Swifties In Argentina Have Been Camping Out Since June For Eras Tour
Taylor Swift’s Eras Tour has unlocked a new type of super-fandom. From tickets going for more than $100k on resale ticket sites to 31 million people registering to buy tickets for Toronto’s six shows, demand for seeing the superstar have reached unheard of levels. But a group of fans in Buenos Aires, Argentina may have set the bar.
Ever since June, a few hundred Swifties have been camping outside of River Plate Stadium in anticipation of getting up close to the stage for the Eras Tour, which kicks off in Buenos Aires on November 9.
According to Pitchfork, hundreds of Swifties – mostly women, all over the age of 18 with general admission tickets - have built an encampment to ensure they have the best spot in the house for Swift’s three shows.
“We’ve been in this tent for five months,” a 21-year-old fan who wishes to remain anonymous tells Pitchfork. She works part-time and attends school, spending whatever free time she has waiting in a tent with her newfound community. “I usually tell my dad I’m at a park drinking mate with somebody, or visiting a friend of mine who lives near the stadium,” she adds.
With an internal spreadsheet created and monitored by two organizers and updated regularly by administrators, there is a serious system in place for the devoted fans to follow.

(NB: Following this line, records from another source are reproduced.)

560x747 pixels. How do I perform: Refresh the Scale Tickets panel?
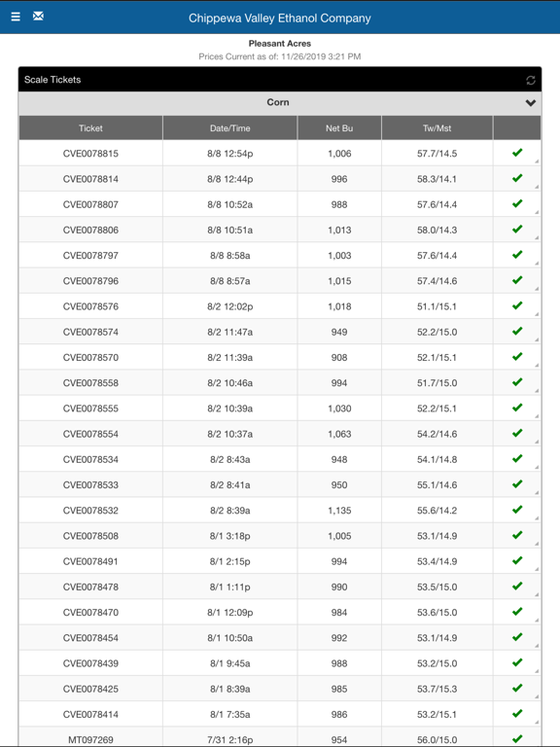coord(531,80)
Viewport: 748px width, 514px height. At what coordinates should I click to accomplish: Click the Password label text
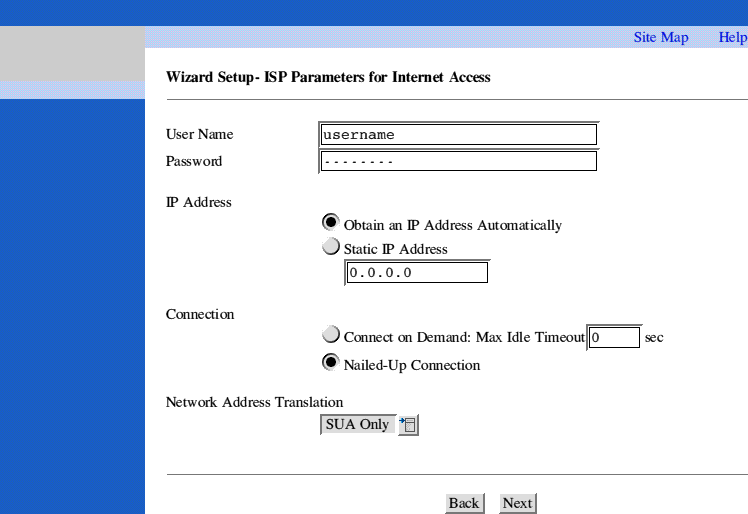coord(194,161)

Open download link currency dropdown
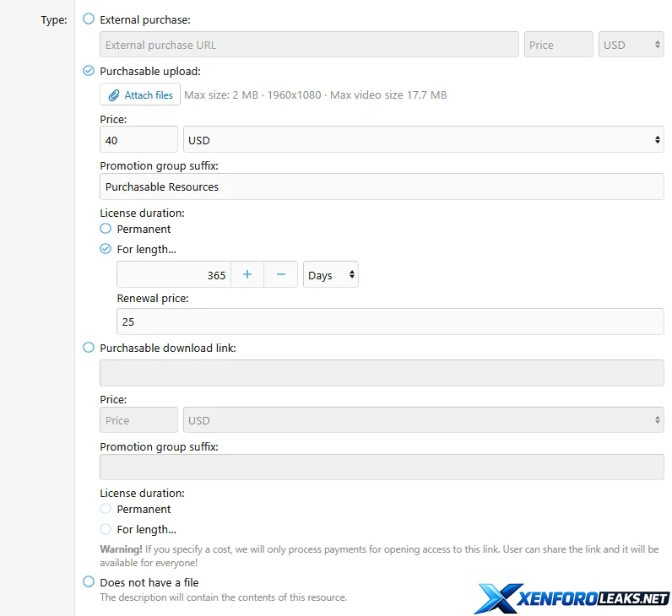(x=423, y=420)
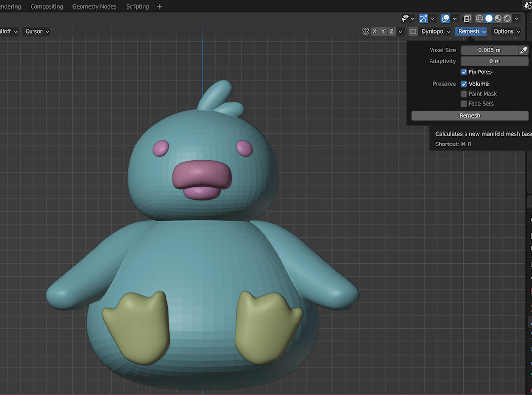Switch to the Scripting workspace tab
Image resolution: width=532 pixels, height=395 pixels.
click(x=137, y=6)
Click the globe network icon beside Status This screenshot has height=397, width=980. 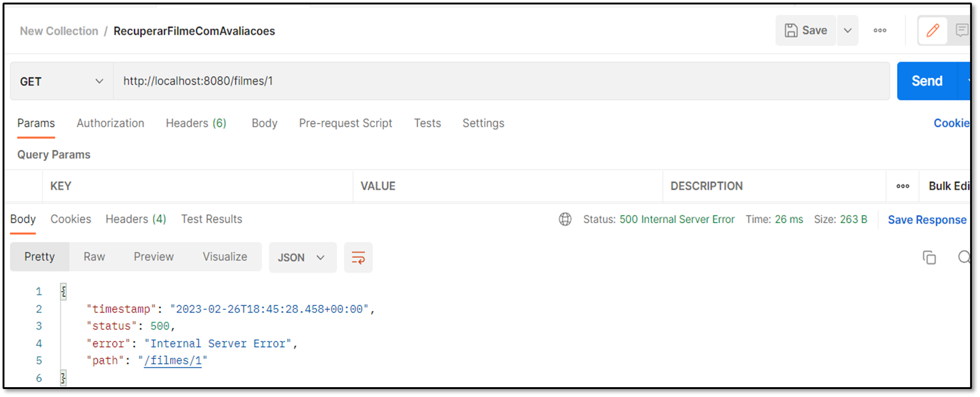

Approximately 60 people have been assigned to four tents. The more time someone waits in line, the greater the chance they have at securing a better spot. Camping out in bad weather or spending a full night, earn them double time.
“The fact that there are so many people makes things easier. We all have different schedules, and you fit yours amongst them,” Irina, a 20-year-old fan tells Pitchfork.
A set of rules were leaked online not long after the initiative began that reveals the code of practice. Such as no one is required to stay in a tent for 24 hours a day, but they are each expected to put in at least 60 hours a month and one sleepover in that same period.
One fan named Carmen tells Pitchfork she has accrued more than “300 total hours, or 12-and-a-half days,” waiting in a tent.